**Task details:** Copy out the records verbatim, from the line that contains "Given: Open the emoji smiley picker" through the line that contains "The width and height of the screenshot is (954, 767).".

----------------------------------------

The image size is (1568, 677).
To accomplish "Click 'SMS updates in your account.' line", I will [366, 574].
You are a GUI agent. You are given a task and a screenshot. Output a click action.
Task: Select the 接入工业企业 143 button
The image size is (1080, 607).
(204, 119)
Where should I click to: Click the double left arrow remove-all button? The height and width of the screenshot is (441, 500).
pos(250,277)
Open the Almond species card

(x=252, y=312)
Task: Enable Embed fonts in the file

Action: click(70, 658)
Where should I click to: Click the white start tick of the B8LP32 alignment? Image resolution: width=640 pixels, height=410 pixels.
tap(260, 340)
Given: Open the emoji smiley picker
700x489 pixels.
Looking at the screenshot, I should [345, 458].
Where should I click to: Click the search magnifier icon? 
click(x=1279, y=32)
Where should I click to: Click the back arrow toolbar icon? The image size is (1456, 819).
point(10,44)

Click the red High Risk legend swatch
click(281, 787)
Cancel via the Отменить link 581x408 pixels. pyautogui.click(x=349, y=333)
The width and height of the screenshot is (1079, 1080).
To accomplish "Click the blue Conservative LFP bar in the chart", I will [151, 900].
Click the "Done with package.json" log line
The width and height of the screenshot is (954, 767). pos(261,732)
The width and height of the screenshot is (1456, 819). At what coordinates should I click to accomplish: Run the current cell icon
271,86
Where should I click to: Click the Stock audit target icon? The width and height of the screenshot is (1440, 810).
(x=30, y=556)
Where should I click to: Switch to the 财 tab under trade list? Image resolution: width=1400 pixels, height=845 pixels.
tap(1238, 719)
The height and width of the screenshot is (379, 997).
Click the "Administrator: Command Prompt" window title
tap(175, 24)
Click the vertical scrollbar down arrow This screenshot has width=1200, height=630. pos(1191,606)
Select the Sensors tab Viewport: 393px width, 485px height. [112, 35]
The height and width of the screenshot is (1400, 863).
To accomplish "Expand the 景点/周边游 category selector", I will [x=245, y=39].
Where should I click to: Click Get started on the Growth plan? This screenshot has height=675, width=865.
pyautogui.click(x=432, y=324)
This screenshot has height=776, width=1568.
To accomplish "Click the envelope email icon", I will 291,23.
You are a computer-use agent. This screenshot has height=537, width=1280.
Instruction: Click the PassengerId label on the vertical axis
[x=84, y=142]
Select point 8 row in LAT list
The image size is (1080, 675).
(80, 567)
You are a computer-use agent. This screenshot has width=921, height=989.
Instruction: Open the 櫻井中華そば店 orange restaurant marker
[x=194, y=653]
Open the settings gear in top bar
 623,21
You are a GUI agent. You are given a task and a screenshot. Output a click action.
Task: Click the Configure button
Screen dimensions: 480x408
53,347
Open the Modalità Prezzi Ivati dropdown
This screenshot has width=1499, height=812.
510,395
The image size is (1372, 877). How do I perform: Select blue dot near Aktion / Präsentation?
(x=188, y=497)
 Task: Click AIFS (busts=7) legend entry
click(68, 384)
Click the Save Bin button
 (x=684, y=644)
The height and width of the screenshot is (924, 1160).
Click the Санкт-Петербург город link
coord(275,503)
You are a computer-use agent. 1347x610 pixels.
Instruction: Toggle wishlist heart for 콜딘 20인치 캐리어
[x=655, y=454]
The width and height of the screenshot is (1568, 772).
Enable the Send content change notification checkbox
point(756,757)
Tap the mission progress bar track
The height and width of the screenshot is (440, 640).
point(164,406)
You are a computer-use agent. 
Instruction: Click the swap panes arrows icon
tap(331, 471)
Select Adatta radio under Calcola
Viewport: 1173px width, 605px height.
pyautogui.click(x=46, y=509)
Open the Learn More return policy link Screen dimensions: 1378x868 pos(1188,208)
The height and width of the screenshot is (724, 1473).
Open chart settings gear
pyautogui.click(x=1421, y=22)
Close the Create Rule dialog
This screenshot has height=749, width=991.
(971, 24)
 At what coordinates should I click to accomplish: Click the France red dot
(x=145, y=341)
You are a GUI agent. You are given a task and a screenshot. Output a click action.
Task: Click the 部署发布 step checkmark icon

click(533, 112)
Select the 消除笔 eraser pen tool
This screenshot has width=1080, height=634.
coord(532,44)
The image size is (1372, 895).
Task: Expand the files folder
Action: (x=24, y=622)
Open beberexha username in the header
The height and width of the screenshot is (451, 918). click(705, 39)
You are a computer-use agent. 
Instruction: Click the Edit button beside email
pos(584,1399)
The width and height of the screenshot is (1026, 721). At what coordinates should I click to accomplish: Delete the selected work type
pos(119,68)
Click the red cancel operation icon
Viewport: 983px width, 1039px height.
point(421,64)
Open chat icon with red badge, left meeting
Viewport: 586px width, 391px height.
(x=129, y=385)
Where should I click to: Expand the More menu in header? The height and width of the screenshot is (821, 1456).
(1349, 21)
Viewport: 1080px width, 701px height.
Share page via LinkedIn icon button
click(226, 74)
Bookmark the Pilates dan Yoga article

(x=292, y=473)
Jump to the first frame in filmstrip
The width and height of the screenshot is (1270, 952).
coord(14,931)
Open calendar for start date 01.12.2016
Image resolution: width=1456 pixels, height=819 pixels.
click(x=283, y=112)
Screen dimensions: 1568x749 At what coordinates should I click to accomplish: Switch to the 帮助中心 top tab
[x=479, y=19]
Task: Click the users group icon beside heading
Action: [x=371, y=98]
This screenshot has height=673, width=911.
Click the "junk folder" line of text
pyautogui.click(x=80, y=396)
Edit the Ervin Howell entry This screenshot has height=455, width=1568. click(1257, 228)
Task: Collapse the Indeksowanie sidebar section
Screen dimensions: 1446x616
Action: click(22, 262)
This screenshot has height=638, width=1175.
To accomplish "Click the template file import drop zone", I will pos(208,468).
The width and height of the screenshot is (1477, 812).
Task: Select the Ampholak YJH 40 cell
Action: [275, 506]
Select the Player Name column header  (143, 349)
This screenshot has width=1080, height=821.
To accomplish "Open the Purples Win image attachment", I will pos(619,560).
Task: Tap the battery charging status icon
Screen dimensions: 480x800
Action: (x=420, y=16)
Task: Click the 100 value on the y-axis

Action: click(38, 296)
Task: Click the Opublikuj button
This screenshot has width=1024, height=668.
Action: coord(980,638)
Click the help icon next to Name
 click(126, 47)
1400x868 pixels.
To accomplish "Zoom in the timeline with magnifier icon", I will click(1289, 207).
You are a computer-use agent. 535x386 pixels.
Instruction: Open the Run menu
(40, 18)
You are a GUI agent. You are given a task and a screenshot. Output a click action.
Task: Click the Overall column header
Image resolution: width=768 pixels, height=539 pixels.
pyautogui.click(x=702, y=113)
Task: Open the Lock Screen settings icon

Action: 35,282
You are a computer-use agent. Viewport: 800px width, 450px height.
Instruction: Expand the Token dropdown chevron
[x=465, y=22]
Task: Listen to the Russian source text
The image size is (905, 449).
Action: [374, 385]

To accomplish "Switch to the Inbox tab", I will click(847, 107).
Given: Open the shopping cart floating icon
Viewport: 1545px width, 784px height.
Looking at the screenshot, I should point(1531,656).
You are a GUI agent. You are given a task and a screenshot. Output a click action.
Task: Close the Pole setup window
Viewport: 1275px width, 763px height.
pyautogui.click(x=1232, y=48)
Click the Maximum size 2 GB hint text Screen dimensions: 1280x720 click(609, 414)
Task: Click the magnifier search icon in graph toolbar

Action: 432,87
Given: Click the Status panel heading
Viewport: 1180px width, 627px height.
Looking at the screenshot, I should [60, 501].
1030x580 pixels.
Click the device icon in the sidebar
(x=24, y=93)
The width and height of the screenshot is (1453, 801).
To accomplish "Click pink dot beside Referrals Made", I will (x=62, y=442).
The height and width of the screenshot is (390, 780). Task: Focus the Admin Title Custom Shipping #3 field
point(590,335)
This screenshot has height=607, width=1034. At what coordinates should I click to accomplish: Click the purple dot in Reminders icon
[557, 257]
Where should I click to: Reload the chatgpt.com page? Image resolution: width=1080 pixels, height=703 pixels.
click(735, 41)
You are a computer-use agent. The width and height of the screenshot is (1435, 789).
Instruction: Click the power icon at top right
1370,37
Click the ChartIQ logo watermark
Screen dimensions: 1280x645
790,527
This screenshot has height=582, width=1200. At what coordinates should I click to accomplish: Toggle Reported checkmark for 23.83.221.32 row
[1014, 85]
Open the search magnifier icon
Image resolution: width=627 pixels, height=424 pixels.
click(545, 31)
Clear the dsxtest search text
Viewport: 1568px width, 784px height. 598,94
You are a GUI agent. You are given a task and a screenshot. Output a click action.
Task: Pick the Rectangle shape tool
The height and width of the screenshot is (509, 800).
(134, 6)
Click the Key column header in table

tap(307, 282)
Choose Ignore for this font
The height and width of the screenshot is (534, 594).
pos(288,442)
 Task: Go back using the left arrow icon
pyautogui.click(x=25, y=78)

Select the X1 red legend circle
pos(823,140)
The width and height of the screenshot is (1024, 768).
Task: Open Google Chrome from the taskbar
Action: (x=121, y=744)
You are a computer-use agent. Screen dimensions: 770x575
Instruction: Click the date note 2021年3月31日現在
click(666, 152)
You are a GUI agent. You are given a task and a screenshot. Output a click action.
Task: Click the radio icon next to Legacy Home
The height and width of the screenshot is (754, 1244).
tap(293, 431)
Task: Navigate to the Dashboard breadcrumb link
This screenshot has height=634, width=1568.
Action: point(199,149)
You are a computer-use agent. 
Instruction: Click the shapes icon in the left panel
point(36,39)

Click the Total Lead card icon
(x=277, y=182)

----------------------------------------

**Solution to the exercise:**
Given: Open the emoji smiley picker
700x489 pixels.
Looking at the screenshot, I should [345, 458].
Where should I click to: Click the search magnifier icon? 
click(x=1279, y=32)
Where should I click to: Click the back arrow toolbar icon? The image size is (1456, 819).
point(10,44)

Click the red High Risk legend swatch
click(281, 787)
Cancel via the Отменить link 581x408 pixels. pyautogui.click(x=349, y=333)
The width and height of the screenshot is (1079, 1080).
To accomplish "Click the blue Conservative LFP bar in the chart", I will [151, 900].
Click the "Done with package.json" log line
The width and height of the screenshot is (954, 767). pos(261,732)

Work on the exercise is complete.